***** Textausschnitt

KURIER: Sie haben selbst das Thema Zyklus und Sport thematisiert. Gibt es einen Tag in Ihrem Zyklus, wo man von Anfang an weiß, das ist ein solcher guter Tag?
Julia Mayer: Ich bin den Marathonrekord in Valencia und meinen 10-Kilometer-Rekord in Paris genau an bzw. kurz vor meinem Eisprung gelaufen. Da kann ich komplett tief gehen. Da spüre ich keinen Schmerz. Das wäre der Idealzustand. Man kann das schwer beeinflussen, ich will es nicht fremdsteuern. Ich lasse die Natur so, wie sie ist und wie sie sein soll.
Wie gehen Sie bei den Bewerben mit diesem Wissen um?

**********
***** Ausgangsdaten

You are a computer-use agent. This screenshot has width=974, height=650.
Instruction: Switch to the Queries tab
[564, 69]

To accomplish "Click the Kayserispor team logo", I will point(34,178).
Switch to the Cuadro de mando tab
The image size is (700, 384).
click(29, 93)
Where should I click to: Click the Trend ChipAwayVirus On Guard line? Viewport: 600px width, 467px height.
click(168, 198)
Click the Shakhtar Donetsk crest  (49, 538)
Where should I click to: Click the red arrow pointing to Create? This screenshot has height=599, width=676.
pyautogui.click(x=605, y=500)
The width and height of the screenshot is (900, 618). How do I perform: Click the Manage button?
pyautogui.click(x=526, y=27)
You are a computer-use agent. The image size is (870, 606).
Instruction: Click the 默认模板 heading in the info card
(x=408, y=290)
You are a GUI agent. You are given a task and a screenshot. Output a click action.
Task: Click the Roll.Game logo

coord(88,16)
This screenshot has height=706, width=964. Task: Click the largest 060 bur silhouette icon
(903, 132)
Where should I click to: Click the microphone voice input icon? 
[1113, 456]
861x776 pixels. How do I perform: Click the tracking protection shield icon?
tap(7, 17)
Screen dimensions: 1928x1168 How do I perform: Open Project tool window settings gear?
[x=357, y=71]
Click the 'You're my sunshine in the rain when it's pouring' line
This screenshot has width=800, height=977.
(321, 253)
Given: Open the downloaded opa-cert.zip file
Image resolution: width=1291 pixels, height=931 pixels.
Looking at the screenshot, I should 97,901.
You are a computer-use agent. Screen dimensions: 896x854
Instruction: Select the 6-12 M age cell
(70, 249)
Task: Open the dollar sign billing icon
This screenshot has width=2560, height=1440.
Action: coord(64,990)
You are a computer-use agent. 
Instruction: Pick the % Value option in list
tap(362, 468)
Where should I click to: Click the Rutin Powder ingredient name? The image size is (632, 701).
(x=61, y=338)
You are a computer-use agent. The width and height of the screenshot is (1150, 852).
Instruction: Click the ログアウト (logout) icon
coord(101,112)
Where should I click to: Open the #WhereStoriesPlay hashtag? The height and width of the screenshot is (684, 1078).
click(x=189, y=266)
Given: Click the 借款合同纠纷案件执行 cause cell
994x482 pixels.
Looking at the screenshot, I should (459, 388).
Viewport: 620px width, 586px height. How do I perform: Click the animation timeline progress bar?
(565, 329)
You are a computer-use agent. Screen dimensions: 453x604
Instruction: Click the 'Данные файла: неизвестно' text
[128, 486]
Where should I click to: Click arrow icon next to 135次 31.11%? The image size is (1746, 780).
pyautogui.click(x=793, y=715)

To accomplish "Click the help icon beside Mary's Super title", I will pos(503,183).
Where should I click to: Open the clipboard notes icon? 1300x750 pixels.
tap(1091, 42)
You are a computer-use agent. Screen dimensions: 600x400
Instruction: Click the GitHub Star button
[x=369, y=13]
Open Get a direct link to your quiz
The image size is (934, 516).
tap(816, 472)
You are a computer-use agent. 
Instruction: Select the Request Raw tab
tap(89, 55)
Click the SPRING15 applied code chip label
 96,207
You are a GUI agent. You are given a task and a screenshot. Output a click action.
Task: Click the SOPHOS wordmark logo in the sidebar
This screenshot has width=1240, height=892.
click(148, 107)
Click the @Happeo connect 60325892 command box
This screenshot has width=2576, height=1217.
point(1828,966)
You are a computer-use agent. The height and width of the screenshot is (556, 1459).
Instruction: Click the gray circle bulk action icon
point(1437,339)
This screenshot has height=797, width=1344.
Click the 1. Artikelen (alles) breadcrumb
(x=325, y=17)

**********

# Arbeitsanweisung
Führen Sie das Interview mit Julia Mayer über Zyklus und Sport im Anschluss an die letzte Frage weiter.

# Lösung
Ich hab mir nach Wien, wo ich mit meiner Periode gelaufen bin und es mir richtig schlecht gegangen ist, vorgenommen, dass ich bei den kommenden Rennen komplett ausblenden werde, in welchem Teil des Zyklus ich gerade bin. Egal, ob die Periode einen Monat ausbleibt – was vorkommt –, oder wenn ich die Periode gerade habe. Oder, was noch viel schlimmer ist, wenn ich kurz davor bin. Da lagere ich Wasser ein und bin drei Kilo schwerer, der Puls geht durch die Decke. Bei Bewerben hilft mir diese mentale Strategie.
Und im Training?
Mein letzter Zyklus war z. B. war extrem lang. Etwa 48 Tage. Ich dachte mir schon, die Periode werde ausbleiben. Eine Woche lang war ich am Ende. Ich hatte keine Kraft mehr, meine Beine haben sich angefühlt wie Steine. Aber ich bin in solchen Momenten zum Glück von Leuten umgeben, die versuchen, mich da rauszuziehen. In diesem Fall war ich in der Ramsau mit meinem Trainer, und wir hatten eine richtig harte Trainingswoche geplant. Er meinte aber dann, wir gehen in dieser Woche nicht über das Limit.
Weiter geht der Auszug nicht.